¿Intervención en AATRAC? El trasfondo de una disputa que podría replicar el modelo UOM

La operación judicial de la administración de Javier Milei entre los metalúrgicos amenaza con convertirse en una política de Estado frente a cualquier interna sindical.

La reciente intervención judicial dispuesta en la Unión Obrera Metalúrgica (UOM) puede haber sentado un precedente que el gobierno nacional estaría dispuesto a convertir en política de Estado y podría impactar en la situación en el sindicato del Correo Argentino (AATRAC).

Ante este escenario, surge un interrogante que gana fuerza en los pasillos gremiales: ¿la intervención judicial se transformaría en la herramienta principal del Ejecutivo frente a cualquier interna sindical?

En este contexto de tensión, la disputa interna en ATRAAC habría escalado tras la presentación de una lista opositora que busca desplazar a la actual conducción nacional, la cual, curiosamente, se mostraría alineada con las políticas de la administración Milei.

La conflictividad en el gremio parece no ser sólo política, sino que habría derivado en denuncias judiciales concretas. Desde el frente opositor sostienen que la conducción actual estaría incurriendo en presuntas maniobras de administración fraudulenta y lavado de activos vinculadas a la gestión de hoteles y bienes del sindicato. Estas operaciones son supuestamente lideradas por integrantes del consejo directivo en complicidad con su círculo familiar.

Asimismo, la oposición denunció una supuesta adulteración sistemática de los padrones, que contarían con socios fallecidos hace décadas o personas ajenas al objeto social del gremio. De comprobarse esto, constituiría un posible delito electoral.

El malestar de los afiliados parece agudizarse por la brecha entre la situación económica de los trabajadores y los números de la empresa.
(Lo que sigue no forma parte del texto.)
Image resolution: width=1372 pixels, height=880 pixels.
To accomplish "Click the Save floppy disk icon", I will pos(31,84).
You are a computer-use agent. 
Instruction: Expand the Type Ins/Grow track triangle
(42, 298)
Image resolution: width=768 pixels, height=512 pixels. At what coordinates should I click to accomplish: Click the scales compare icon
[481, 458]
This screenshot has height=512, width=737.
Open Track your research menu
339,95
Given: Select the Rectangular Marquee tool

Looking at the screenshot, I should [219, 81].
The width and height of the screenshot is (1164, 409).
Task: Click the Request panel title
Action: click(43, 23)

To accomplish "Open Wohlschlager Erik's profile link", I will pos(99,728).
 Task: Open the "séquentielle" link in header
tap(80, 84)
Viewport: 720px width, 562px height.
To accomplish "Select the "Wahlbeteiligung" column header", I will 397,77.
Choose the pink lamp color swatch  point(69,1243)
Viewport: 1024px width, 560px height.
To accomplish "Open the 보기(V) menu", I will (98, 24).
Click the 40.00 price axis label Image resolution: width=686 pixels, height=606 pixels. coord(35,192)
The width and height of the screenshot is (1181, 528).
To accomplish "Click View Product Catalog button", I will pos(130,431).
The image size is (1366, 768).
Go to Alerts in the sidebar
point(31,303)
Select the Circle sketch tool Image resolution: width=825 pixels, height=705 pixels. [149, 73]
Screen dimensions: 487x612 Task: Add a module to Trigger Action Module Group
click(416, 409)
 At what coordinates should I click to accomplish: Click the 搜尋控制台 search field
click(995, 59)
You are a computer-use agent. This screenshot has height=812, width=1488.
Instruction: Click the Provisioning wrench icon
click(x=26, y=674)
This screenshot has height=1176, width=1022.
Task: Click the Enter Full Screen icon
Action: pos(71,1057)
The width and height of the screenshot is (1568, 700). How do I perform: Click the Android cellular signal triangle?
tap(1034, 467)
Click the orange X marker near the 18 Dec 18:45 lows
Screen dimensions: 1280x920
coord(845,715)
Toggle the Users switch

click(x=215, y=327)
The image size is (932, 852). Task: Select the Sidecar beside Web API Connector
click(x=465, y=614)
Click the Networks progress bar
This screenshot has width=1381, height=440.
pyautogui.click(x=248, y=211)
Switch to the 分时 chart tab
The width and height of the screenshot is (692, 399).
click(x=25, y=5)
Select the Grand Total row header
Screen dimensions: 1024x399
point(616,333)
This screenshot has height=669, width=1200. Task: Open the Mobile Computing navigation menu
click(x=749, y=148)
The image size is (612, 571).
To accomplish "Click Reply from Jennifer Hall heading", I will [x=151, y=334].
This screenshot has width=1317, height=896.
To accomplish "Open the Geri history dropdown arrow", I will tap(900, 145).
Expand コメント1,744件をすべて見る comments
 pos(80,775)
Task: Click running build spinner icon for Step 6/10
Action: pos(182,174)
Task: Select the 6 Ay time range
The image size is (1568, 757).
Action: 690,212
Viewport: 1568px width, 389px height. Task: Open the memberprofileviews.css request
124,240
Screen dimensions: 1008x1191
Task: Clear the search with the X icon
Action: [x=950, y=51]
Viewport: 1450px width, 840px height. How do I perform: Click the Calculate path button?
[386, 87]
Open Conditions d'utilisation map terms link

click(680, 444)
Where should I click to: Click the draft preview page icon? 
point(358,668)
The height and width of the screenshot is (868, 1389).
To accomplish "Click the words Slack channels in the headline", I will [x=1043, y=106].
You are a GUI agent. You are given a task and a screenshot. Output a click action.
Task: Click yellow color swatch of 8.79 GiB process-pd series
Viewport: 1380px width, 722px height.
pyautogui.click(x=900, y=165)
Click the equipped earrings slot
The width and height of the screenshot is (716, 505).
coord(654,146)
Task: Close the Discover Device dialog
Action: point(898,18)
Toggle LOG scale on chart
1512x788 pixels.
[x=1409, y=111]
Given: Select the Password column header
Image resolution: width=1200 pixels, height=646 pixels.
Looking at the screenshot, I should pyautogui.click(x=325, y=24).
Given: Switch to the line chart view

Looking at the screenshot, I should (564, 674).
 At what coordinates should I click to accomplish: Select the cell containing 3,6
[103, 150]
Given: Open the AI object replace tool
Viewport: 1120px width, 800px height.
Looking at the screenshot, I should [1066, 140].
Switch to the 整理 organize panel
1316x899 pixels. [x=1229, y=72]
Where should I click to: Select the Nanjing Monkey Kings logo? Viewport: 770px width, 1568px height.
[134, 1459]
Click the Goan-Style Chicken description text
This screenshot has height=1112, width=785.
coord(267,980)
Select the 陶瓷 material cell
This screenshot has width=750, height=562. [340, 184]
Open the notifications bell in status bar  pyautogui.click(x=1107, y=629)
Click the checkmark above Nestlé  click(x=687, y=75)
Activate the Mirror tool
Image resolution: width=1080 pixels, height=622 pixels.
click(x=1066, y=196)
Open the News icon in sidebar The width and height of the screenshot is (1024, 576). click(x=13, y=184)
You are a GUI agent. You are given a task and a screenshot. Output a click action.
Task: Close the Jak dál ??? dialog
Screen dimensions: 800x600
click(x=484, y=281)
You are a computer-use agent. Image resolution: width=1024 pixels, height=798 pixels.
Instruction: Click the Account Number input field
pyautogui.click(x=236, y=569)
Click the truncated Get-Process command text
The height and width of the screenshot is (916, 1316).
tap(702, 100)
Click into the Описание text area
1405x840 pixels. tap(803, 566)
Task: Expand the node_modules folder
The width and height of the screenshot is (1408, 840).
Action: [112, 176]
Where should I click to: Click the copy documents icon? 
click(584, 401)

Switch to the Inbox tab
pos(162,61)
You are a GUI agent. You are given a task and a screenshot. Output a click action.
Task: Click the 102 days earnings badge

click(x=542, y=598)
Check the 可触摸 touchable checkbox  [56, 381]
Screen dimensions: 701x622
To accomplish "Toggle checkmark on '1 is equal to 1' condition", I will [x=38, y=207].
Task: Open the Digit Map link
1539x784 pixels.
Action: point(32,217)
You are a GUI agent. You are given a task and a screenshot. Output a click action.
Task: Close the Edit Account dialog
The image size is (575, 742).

Mientras un administrativo o cartero percibiría un sueldo básico de $850.000, el superávit de la empresa estatal ascendería a 250 millones de dólares.

Según dirigentes opositores, la actual conducción justificaría esta realidad bajo el argumento de que el sindicato «nada puede hacer», una postura que muchos afiliados interpretan como una renuncia a la defensa de sus derechos laborales.

El interrogante sobre el desenlace de esta historia permanece abierto. ¿Podría la Justicia dictar una intervención en AATRAC, replicando el caso de la UOM, o finalmente se garantizaría un proceso electoral transparente donde se respete la voluntad de los trabajadores?